El poder ineludible del destino se manifiesta, al menos, en dos relatos. En Ritos de iniciación, el encuentro casual del protagonista con una prostituta despejará una incógnita capital de su existencia, provocando a la vez una transgresión involuntaria que anda lejos de generarle sentimiento de culpa alguno. Sin embargo, al final de la vida, se impondrá el relato como expiación. En ¿Puedo ir a lavarme las manos?, agónica confesión de un asesinato, el elemento fantástico se reduce a ese vaticinio inicial anunciado ya en la primera página, y que no dejará de cumplirse. Parece que el destino de los oráculos es el de ser casi siempre malinterpretados, ya sea por desconfianza, falta de imaginación o exceso de literalidad. No nos sorprenda, pues, que nadie creyera a Casandra, ni nos extrañe tampoco que Creso ― según nos cuenta Heródoto― malinterpretara todos los oráculos que le llegaban de Delfos. ¿Qué quedaría del fatum si los oráculos se entendieran fácilmente?

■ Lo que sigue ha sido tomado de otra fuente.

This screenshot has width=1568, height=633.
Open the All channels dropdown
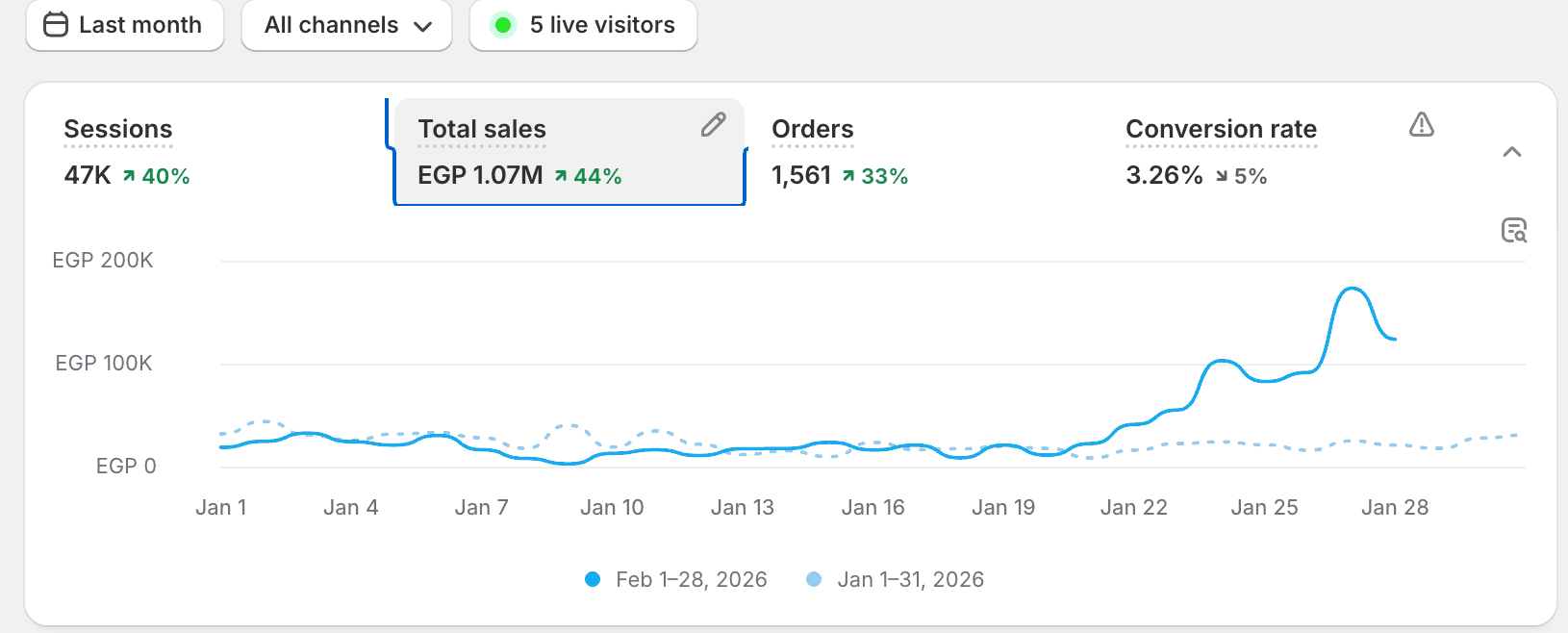click(346, 25)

Tan fantástico como creer posible la pérdida de la sombra, o de la imagen reflejada en un espejo, es sospechar que la fotografía (o la pintura; recordemos El retrato oval, de Poe) nos puede arrebatar el alma o la vida. El primero de los relatos donde se aborda esa fantástica eventualidad es Polaroid, una inquietante historia con final abierto que podría inspirar un corto del más genuino terror. Desarrollada en un entorno familiar, son los hijos quienes observan espantados los juegos de su padre con el artefacto criminal. Una vuelta de tuerca que se extiende a La verdadera vida, donde una madre oficia cada noche, bajo la espantada mirada de su hijo (la espía a escondidas), una desquiciada ceremonia que tiene como campo de maniobras un viejo álbum de fotografías. Este cuento, La verdadera vida, es un buen ejemplo de la habilidad de su autor, Fernando Villamía, para generar una intriga y desazón crecientes a partir de unos pocos elementos extraídos de lo cotidiano. En una línea similar figuran también otros dos interesantes relatos, El revés de la foto y Dormir con la luz encendida; este último, con algunas gotas de thriller pasional añadidas.

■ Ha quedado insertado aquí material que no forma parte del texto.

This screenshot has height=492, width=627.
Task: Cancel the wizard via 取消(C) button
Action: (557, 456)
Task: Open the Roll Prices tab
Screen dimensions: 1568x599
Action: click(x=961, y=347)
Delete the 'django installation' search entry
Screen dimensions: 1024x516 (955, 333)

La malsana seducción de las imágenes se traslada de la fotografía a la pintura en El síndrome Kandinsky, un convincente relato, lleno de sugerencias y abierto a diferentes lecturas. En la fobia del protagonista a la famosa Composition VIII de Kandinsky parece esconderse (más allá del condicionamiento conductista que la ha originado) la premonición de un desenlace funesto. Esa inesperada aparición final de la temida pintura es como la bestia emboscada del relato de James, que se abalanza inesperadamente sobre el indeciso protagonista en el último minuto, revelándole la magnitud de lo ya irremediablemente perdido. Tratado de la impostura es otro estupendo relato, perfectamente construido, con una dosificación inteligente de la intriga y una resolución convincente y cargada de significado. Una misteriosa carta devuelta, que su remitente asegura no haber escrito, tenderá un puente entre dos humanidades carentes de una vivencia esencial. La casualidad y la mentira bienintencionada se combinan así para torcer un pasado cuya veracidad no le importa ya a nadie. La imaginación triunfa sobre la fría realidad, permitiéndonos instalarnos en el feliz refugio que tanto necesitamos.

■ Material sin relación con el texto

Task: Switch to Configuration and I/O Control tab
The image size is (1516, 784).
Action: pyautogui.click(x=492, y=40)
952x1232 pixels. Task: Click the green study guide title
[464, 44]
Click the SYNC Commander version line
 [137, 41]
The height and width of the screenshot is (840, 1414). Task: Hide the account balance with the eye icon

Los dos últimos relatos del libro se desarrollan en un escenario menos cotidiano, más comprometido con la historia y sus grandes convulsiones. Aunque inserta en un entorno bélico atroz, La batalla de Stalingrado es una fábula de fondo amable sobre el poder conciliador de la música. Una historia relatada por un mendigo, un antiguo «niño de la guerra» español que, militando en el ejército soviético, pudo con su violonchelo (como un segundo Orfeo) detener «durante veinticuatro horas la batalla de Stalingrado». En un contexto cercano se sitúa El rumor de mi nombre, aparente crónica de la caza de un nazi que profundiza en los avatares de la condición humana en situaciones extremas. ¡Qué horroroso nos parece ese aprendizaje del olvido que ha ejercitado el protagonista para sobrevivir! Una liberación que no se alcanza ni con el arrepentimiento ni con el perdón, sino solo mediante la completa aniquilación de la propia identidad. Una huida que es morir en vida. Pero la deshumanización completa del individuo no parece posible, ni tan siquiera en los más culpables. Siempre quedará algún resto de humanidad que anhele, aunque sea desde el rincón más profundo de su conciencia, una expiación efectiva del crimen.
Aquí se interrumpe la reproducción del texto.